B. Rumusan-Rumusan Masalah
- Apakah pengertian Hadits Maudlu' itu ?
- Kapankah awal mula adanya Hadits Maudlu' dan apakah faktor yang melatarbelakanginya ?
- Bagaimanakah kriteria kepalsuannya suatu Hadits Maudlu' dan contohnya?
- Apakah usaha-usaha para ulama dalam memberantas kepalsuan ?
BAB
II
PEMBAHASAN
A.
Pengertian Hadits Maudlu'
Kata maudlu’ adalah isim maf’ul dari وضع – يضع – وضعا yang
menurut bahasa berarti الإسقاط (meletakkan atau
menyimpan), الإفتراء الإختلاف (mengada-ada
atau membuat-buat) dan الترك اى المتروك (ditinggalkan).
Sedangkan secara terminologis, Hadits Maudlu'
didefinisikan sebagai berikut:
ما نسب إلى رسول الله
صَلَّى اللهُ عَلَيْهِ وَسَلَّمَ إختلافا و كذبا ممّا لم يقله أو يفعله أو يقره
“Hadits yang disandarkan kepada Rasulullah SAW. secara
dibuat-buat dan dusta, padahal beliau tidak mengatakan, melakukan atau
menetapkannya.”
Ada juga yang mengatakan bahwa Hadits Maudlu'
ialah:
هو المختلع المصنوع
المنصوب إلى رسول الله صَلَّى اللهُ عَلَيْهِ وَسَلَّمَ زورا و بهتانا سواء كان
ذلك عمدا ام خطاء
“Hadits yang diciptakan serta dibuat oleh seorang (pendusta)
yang ciptaan itu dibangsakan kepada Rasulullah SAW. secara palsu dan dusta baik
hal itu disengaja maupun tidak.”
Jadi dengan adanya pengertian di atas, dapat
dikatakan bahwa Hadits Maudlu' bukan Hadits yang bersumber dari Rasulullah SAW.
akan tetapi suatu perkataan atau perbuatan seseorang atau dari pihak tertentu
yang alasan kemudian dinisbatkan pada Rasulullah SAW.
B.
Awal Munculnya Suatu Hadits Maudlu'
Para ulama berbeda pendapat tentang kapan
mulai terjadinya pemalsuan Hadits. Berikut akan dikemukakan pendapat mereka.
1.
Menurut Ahmad Amin bahwa Hadits Maudlu'
terjadi sejak masa Rasulullah SAW. masih hidup.
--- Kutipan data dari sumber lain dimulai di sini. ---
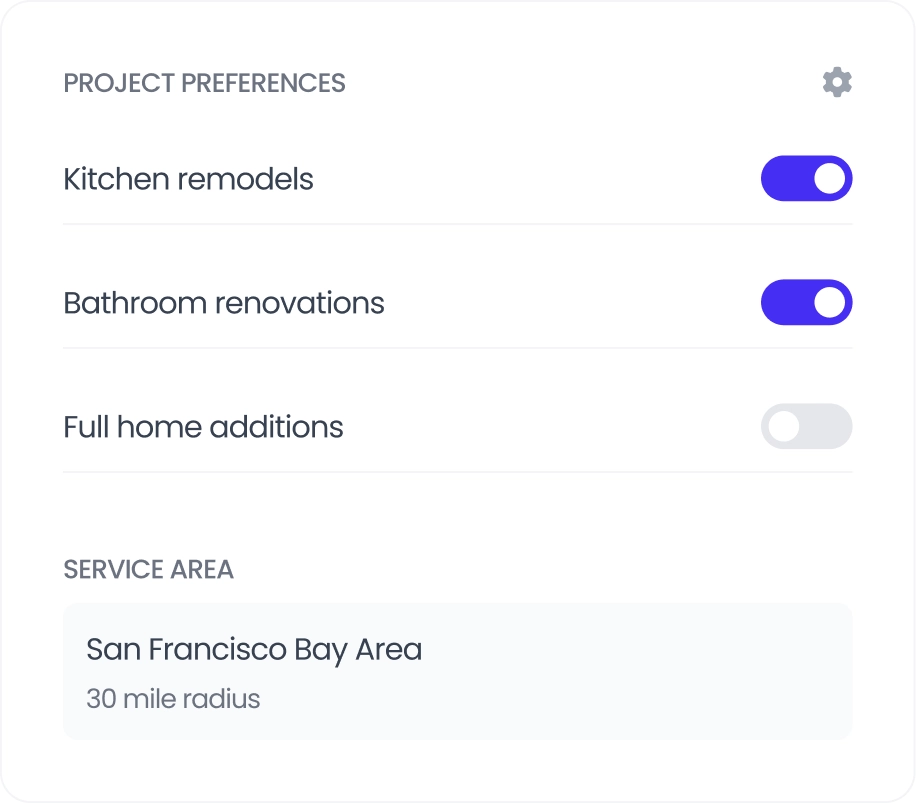
Task: Turn off Bathroom renovations switch
Action: pyautogui.click(x=806, y=302)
Alasan yang dijadikan
argumentasi adalah sabda Rasulullah SAW.:
فمن كذب عليّ متعمدا فليتبوّأ مقعده فى النار
“Barangsiapa yang secara sengaja berdusta kepadaku maka hendaknya
dia mengambil tempat di neraka.”
Menurutnya dengan dikeluarkannya sabda tersebut, Rasulullah SAW.
mengira telah ada pihak-pihak yang ingin berbuat bohong pada dirinya. Oleh
karena itu, Hadits tersebut merupakan respon terhadap fenomena yang ada saat itu
yang berarti menggambarkan bahwa kemungkinan besar pada zaman Rasulullah SAW.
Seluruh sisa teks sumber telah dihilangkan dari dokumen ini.